Follow through action required
We come back to the REASONS for wanting to Stop Out. In the first case, when our directional reading has been proved wrong, we should look to enter into a trade in the opposite direction - a case of
Stop-and-Reverse (SAR). It needs to be pointed out here that it is NOT necessary to SAR at the same instance and level all the time. If you are an intra-week (or longer) Trader, you can enter into a Reverse trade after stopping out of the original trade, allowing yourself time to reformulate your strategy.

In the second case, where we continue to believe in our directional reading but want to re-establish the trade at a better level, the follow up action required is to, in fact, Sell or Buy again (as the case may be) at a better level.

We, personally, are not too good at following through on a Stop Loss. But, we did not do too badly in the last few days. You might recall we had sold $250K against JPY at 131.70 on 11-Apr-02. Thereafter the market went up to 132.40 on 15-Apr and came down to 131.36 on the same day before moving up back up to 132.20+ on the same day. We stopped out of our $250 K Short (entry 131.70) on the way up from 131.36 at 131.80 on 15-Apr but re- established the Short at 132.10 (albeit a smaller amount of $200K). Of course, the Market was magnanimous enough to give this one to us and we are grateful to it.

Succour in 2%
All of the above is good and fine. But what do we do when things go wrong suddenly and drastically? We have often seen ourselves hit the panic button and take a loss near the highs or lows of the market after an unexpectedly large move has hit us, when a little more patience would have enabled us to cut the position at better levels and lower loss.

How do we avoid the panic?
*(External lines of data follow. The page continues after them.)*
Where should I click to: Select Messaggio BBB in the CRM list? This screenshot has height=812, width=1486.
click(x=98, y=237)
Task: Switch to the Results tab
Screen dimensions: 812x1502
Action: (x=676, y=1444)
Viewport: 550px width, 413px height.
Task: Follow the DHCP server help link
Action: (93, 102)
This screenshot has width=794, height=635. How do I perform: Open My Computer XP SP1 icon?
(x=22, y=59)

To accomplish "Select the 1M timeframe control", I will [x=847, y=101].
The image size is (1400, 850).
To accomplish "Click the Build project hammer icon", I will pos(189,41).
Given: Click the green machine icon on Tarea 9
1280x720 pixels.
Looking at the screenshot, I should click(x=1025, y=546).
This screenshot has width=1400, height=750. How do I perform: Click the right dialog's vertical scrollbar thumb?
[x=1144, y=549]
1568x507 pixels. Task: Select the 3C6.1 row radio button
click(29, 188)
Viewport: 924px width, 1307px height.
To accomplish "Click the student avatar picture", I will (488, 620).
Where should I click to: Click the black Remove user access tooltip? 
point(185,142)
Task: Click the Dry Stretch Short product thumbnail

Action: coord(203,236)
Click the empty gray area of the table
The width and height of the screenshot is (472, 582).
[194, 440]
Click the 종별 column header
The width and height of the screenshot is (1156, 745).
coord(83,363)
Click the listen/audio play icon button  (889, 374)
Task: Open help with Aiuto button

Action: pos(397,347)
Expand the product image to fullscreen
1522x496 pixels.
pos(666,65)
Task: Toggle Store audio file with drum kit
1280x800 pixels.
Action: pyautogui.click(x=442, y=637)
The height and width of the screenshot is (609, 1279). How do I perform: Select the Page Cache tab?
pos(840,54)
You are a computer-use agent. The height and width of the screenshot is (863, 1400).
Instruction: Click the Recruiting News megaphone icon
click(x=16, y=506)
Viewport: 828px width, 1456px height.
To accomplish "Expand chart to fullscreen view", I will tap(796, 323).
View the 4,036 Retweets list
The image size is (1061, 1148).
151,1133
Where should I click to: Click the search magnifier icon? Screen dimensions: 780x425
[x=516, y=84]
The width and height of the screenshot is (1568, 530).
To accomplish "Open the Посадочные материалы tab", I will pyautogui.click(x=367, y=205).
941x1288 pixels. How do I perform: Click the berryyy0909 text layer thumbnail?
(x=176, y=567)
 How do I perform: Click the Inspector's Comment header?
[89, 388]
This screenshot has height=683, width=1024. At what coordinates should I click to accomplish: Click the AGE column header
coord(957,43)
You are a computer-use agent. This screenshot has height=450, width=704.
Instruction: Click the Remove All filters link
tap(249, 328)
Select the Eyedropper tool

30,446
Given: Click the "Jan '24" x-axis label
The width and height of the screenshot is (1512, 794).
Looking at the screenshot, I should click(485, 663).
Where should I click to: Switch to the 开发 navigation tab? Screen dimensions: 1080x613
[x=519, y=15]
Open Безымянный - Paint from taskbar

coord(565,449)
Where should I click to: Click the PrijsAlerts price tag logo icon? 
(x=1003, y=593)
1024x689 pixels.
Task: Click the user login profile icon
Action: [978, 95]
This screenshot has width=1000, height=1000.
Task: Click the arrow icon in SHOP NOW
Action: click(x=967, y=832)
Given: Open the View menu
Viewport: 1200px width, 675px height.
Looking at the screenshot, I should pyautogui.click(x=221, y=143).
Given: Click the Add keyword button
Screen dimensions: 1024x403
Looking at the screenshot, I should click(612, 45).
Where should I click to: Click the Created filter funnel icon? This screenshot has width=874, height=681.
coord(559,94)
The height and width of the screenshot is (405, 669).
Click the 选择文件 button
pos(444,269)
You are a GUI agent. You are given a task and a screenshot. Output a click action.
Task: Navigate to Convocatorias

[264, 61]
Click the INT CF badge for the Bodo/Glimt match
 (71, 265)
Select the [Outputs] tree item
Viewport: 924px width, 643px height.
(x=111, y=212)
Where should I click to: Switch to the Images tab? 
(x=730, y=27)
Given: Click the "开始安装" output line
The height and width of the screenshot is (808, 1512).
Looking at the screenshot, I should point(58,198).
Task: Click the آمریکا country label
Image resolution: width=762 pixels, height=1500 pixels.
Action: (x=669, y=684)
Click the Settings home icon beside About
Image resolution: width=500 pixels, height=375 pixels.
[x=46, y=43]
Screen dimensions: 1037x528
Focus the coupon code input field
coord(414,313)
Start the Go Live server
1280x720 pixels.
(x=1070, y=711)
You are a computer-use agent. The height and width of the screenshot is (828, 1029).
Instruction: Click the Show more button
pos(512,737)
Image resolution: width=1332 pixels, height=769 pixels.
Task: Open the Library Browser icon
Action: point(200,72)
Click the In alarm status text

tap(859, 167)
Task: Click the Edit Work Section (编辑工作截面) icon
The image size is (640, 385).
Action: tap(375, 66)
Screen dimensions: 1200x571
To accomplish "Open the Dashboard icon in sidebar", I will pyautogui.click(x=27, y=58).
Here, our study of the Probability Distribution of Amplitudes in various time frames (1, 3 and 5 days) comes in handy. We have seen that there is 50-75-80% chance of the market registering a High-to-Low movement of 1.5-2.0% over these time frames.

The flip side of this observation works for us and enables us to avoid panicking if things go drastically wrong. For, if the market has already moved 2% AGAINST us (soon after our Entry), there is only 20-50% chance that the situation will continue to get even worse in the IMMEDIATE context. Waiting for a few hours or for a day might give us an opportunity to exit the trade at saner levels.

We were able to use this observation over the last week, again in $- Yen (and to a lesser extent in Euro-Yen). You might remember we had sold $100K at 130.41 on 10-Apr. Thereafter, on 11-Apr and 12- Apr we saw $-Yen shoot up in early Tokyo trading, reaching up to 132.40 on 15-Apr, leaving us quivering with Shorts ($100K at 130.41 and $250K at 131.70).

Armed with our view that there was strong Resistance in the 132.50-75 and 133.00-20 regions and with the observation that there is only a 20-50% chance of the situation getting MUCH worse, we were able to hold onto our Shorts and eventually square them at respectable levels yesterday, on 16th April, losing only $6

It can be said that we would have done much better if we had ADDED to our Shorts near the highs (132.20-40 in $-Yen and 116.50 in Euro-Yen), but frankly were scared of doing so. Hopefully more research and better planning will enable us to do better next time.

Conclusion
To conclude, all of the above presupposes a Plan of Action, which is one of the requirements of Money Management. We thought Money Management was all about betting small. While that is an important part in itself, it is not all by itself. We find that we are only beginning to take baby steps towards Money Management, which goes beyond mere market readings and getting in-and-out of the market. Hopefully we will be able to progress further on this road.